Work instructions: Only a number is wanted: how many lines of the entries include the string "computer"?
-=-=-=-=-
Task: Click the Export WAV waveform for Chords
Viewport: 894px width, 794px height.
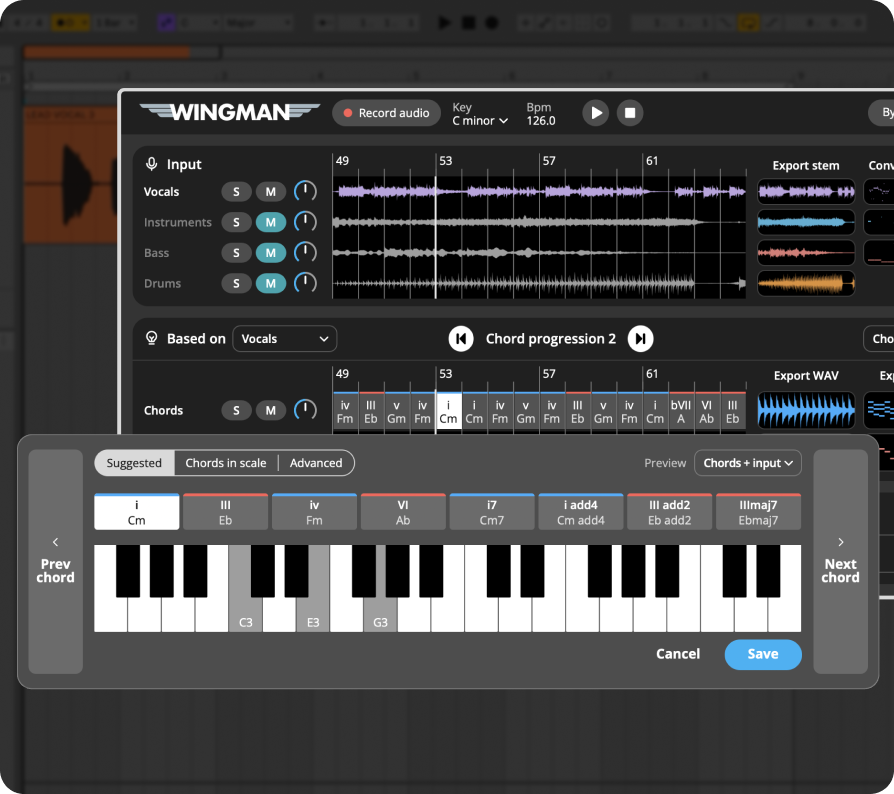Action: click(805, 410)
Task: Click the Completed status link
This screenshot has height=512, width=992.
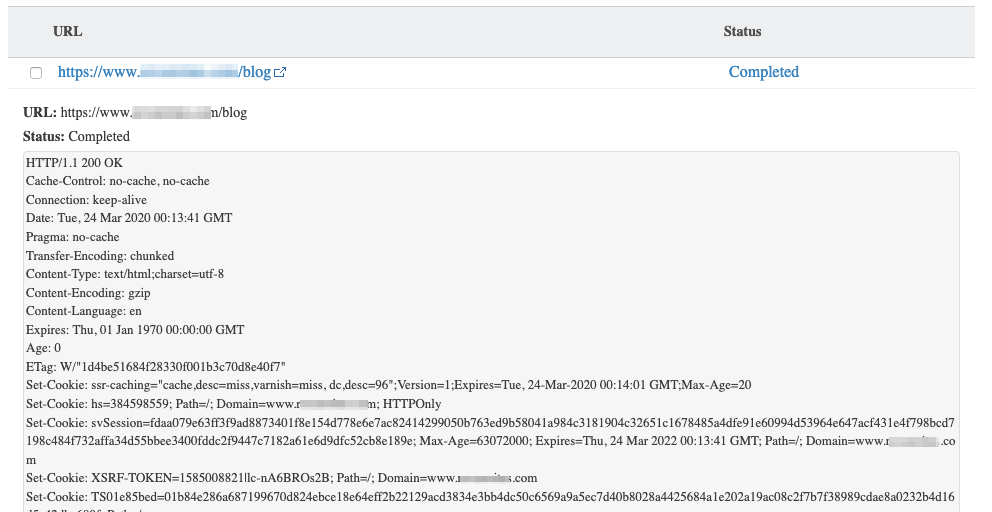Action: [x=763, y=72]
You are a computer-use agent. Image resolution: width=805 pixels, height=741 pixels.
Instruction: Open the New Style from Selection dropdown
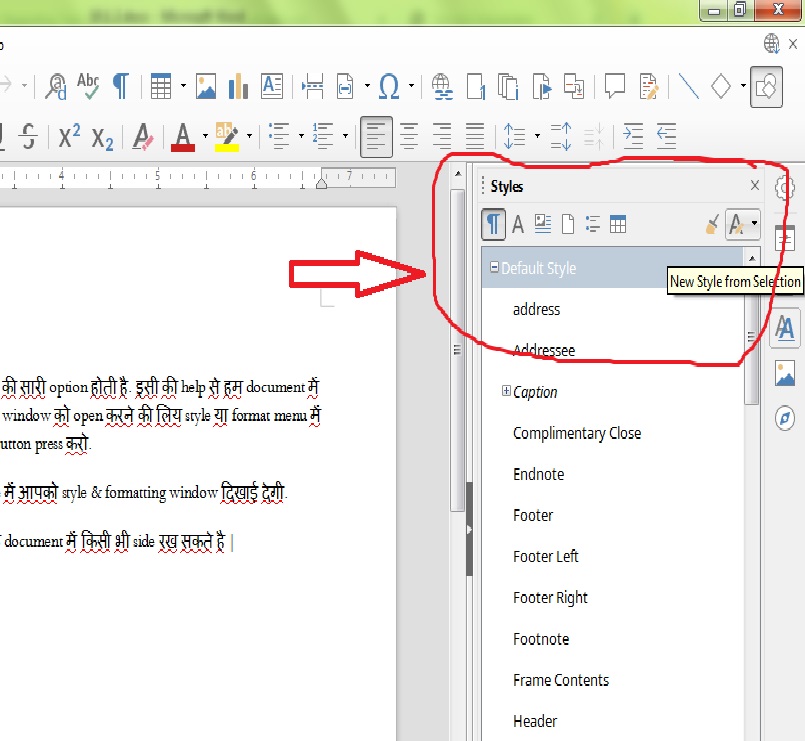click(756, 224)
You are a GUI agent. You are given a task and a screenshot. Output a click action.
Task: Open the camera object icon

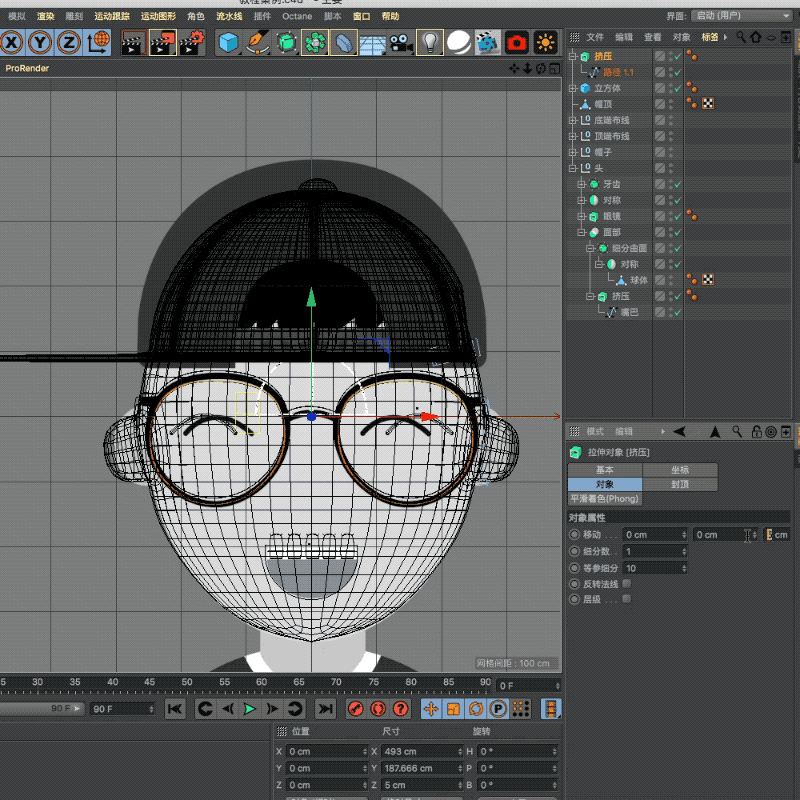tap(401, 43)
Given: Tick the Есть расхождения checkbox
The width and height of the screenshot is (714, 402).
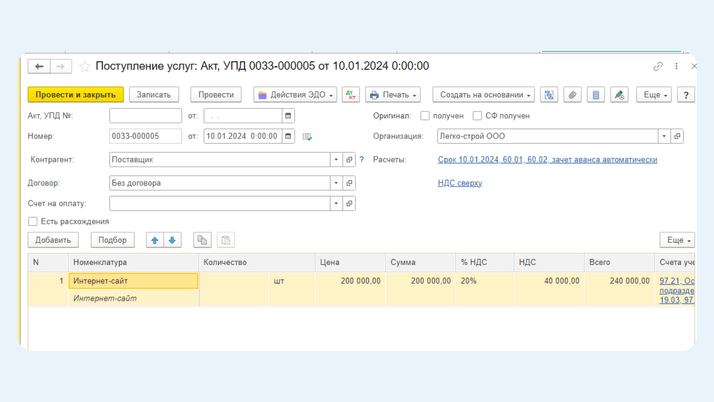Looking at the screenshot, I should point(33,221).
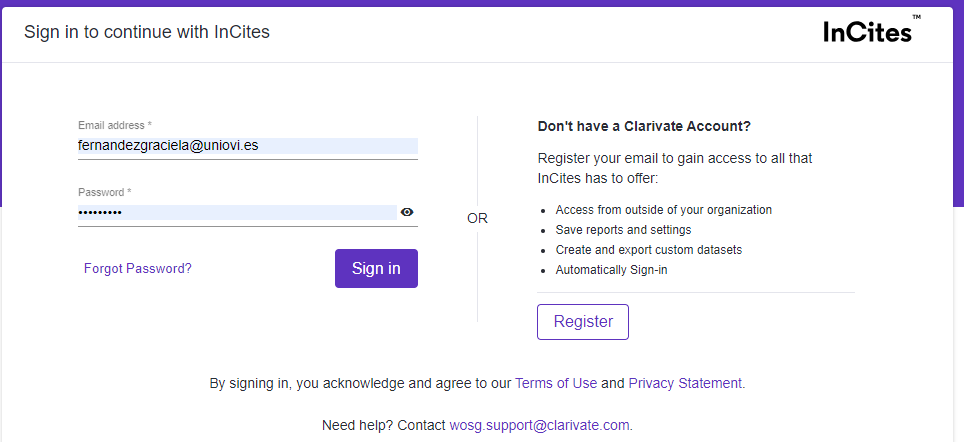Open the Privacy Statement link
Viewport: 964px width, 442px height.
(685, 383)
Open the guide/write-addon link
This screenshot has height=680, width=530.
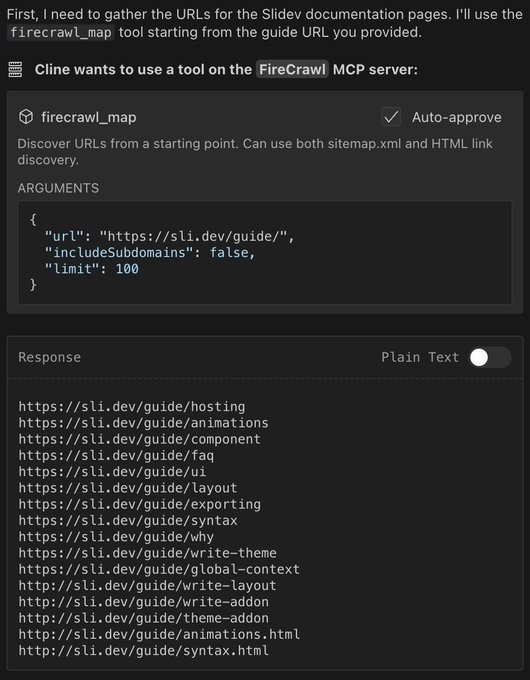pyautogui.click(x=143, y=602)
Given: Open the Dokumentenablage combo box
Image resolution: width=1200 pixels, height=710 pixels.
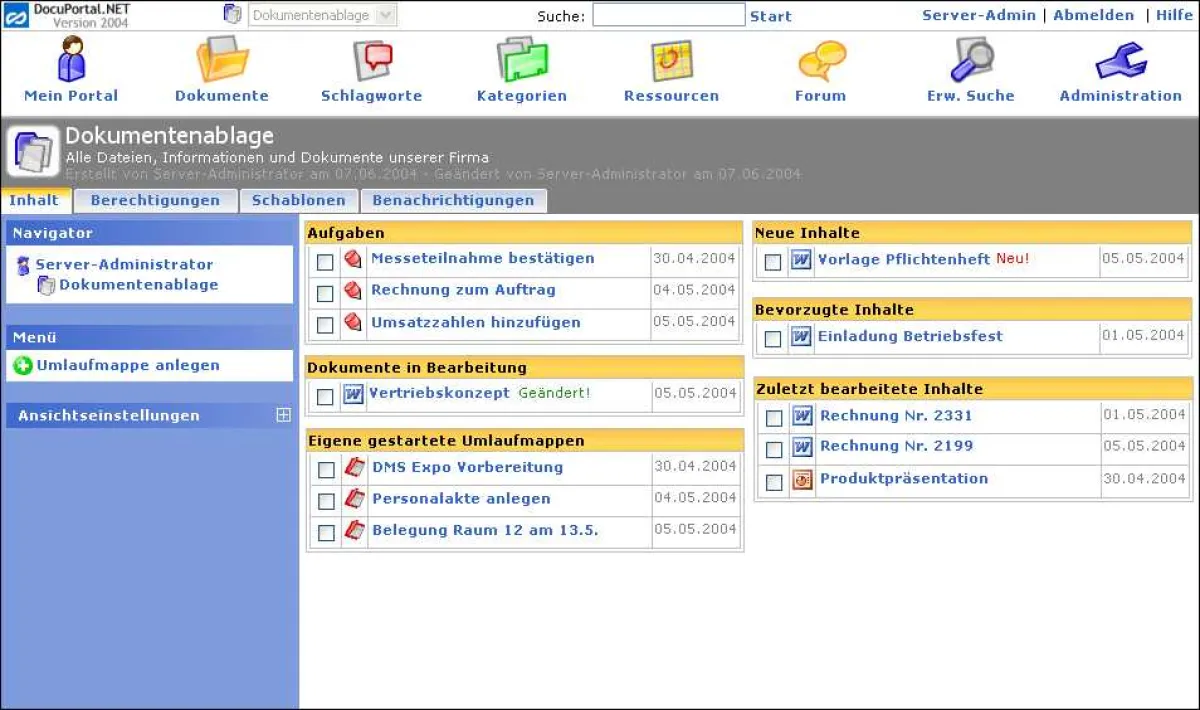Looking at the screenshot, I should [x=322, y=14].
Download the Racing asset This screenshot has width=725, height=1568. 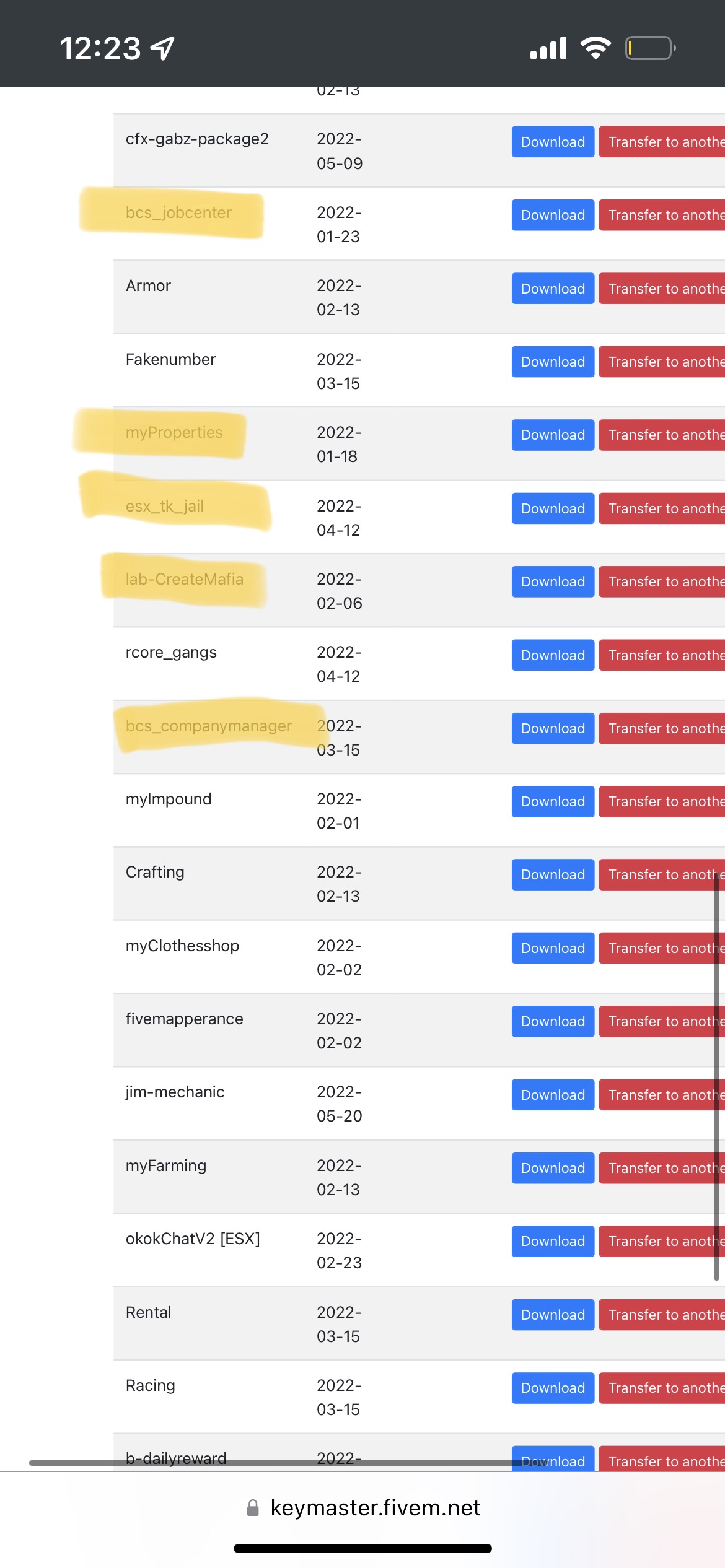click(x=553, y=1388)
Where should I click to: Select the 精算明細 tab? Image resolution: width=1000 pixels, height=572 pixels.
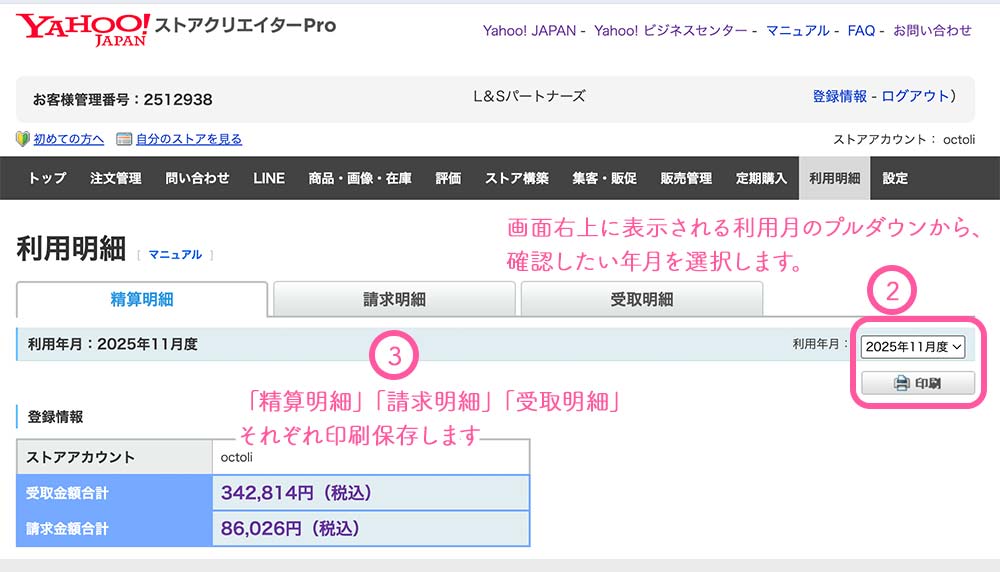click(142, 299)
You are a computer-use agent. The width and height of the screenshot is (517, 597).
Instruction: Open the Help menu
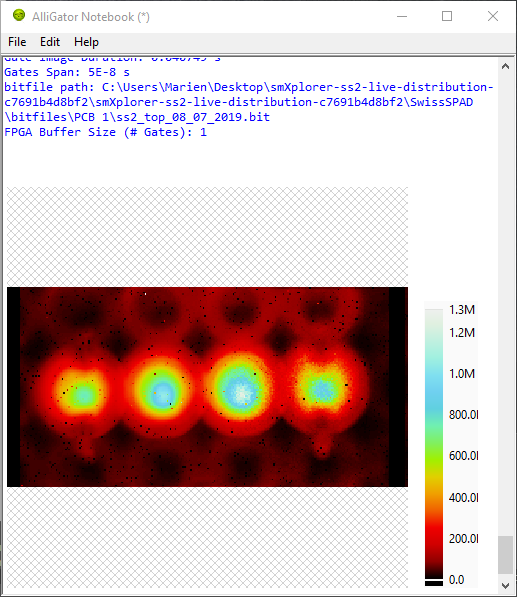[x=86, y=42]
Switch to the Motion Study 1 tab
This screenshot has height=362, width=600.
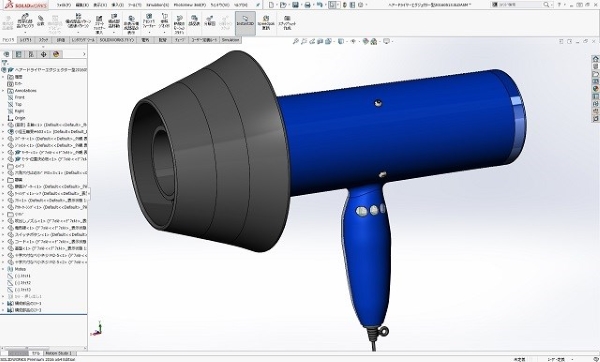tap(59, 353)
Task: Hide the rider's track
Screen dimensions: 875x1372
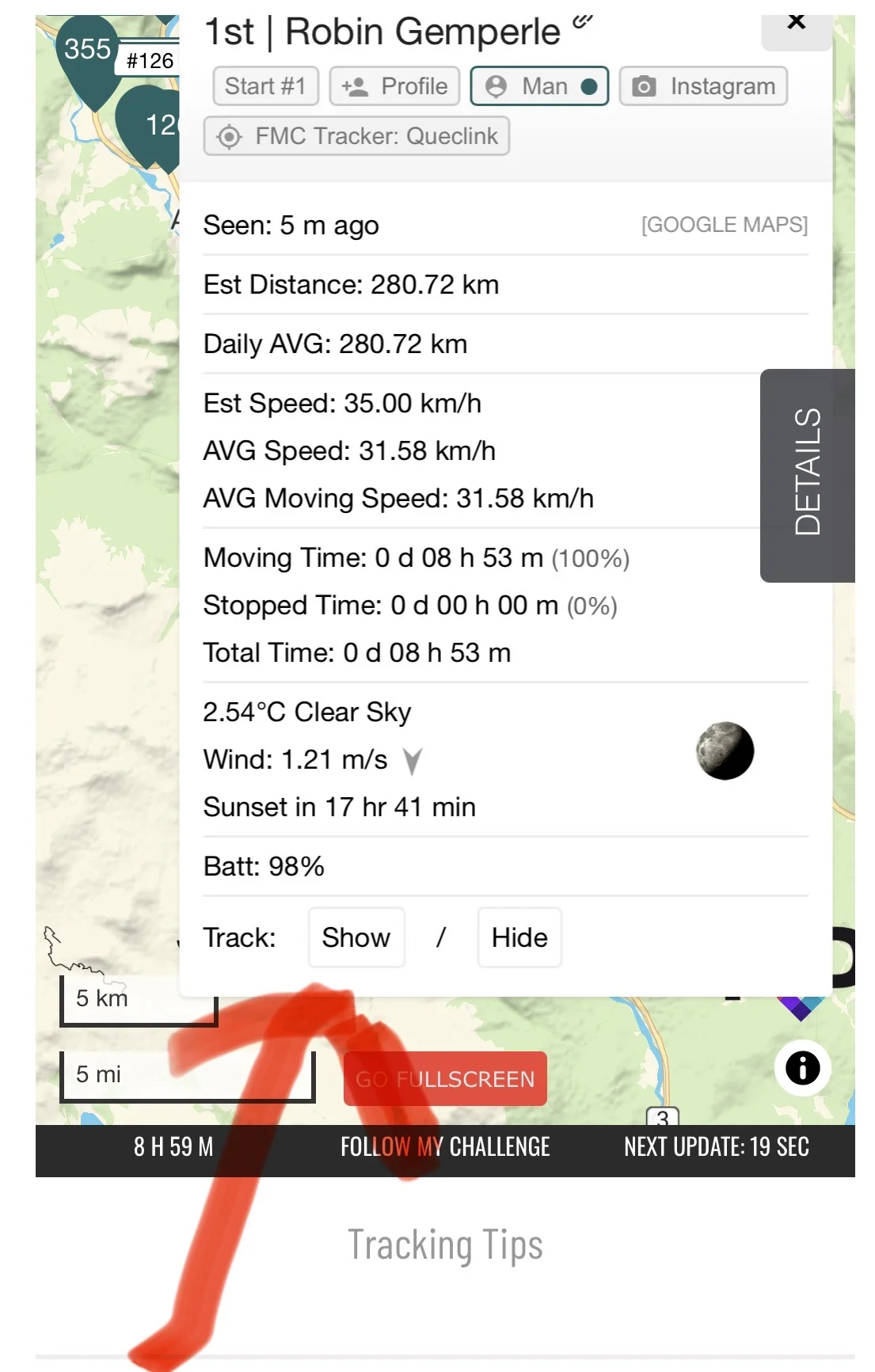Action: click(x=519, y=937)
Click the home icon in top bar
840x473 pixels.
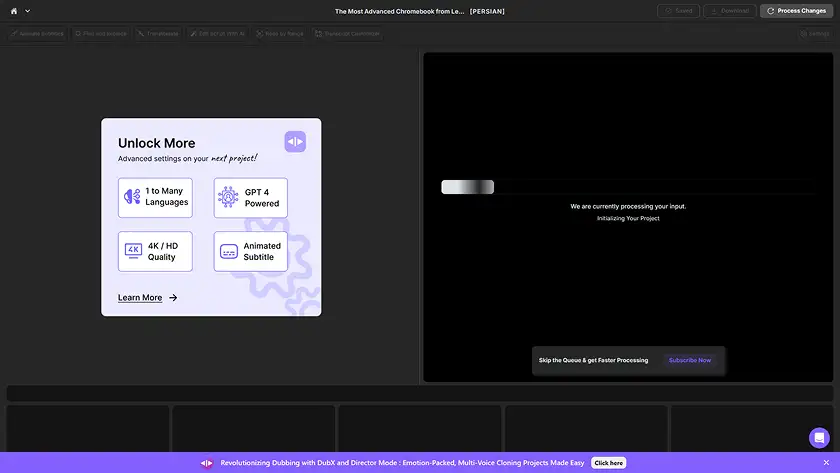14,11
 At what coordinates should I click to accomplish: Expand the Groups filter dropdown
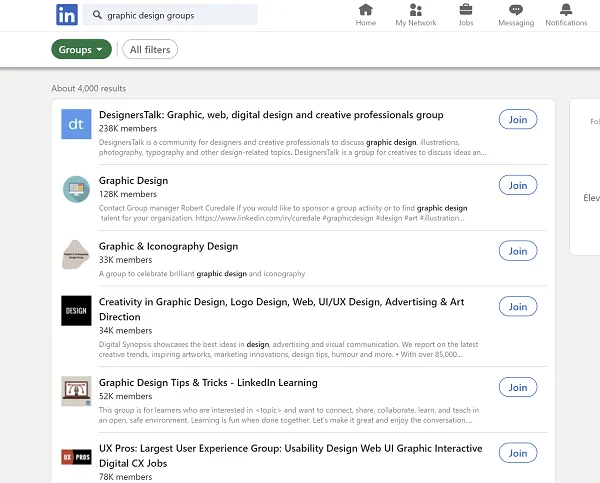(x=82, y=50)
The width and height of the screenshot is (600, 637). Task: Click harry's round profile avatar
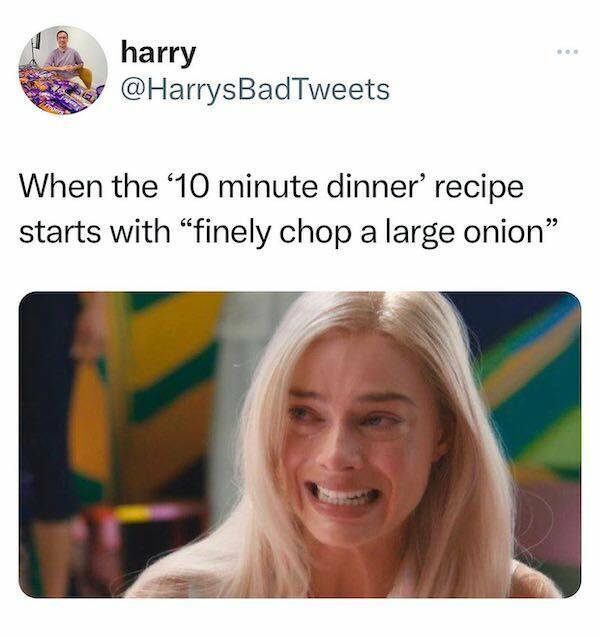62,70
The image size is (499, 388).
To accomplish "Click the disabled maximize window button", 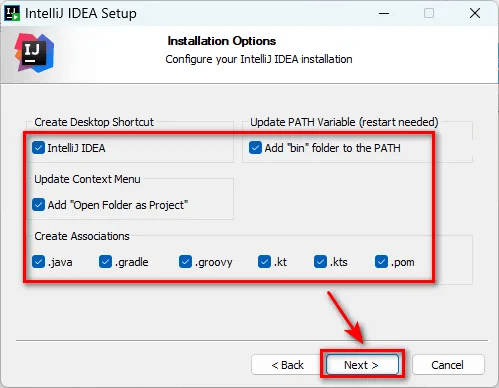I will [429, 13].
-=-=-=-=-
Completed task: 2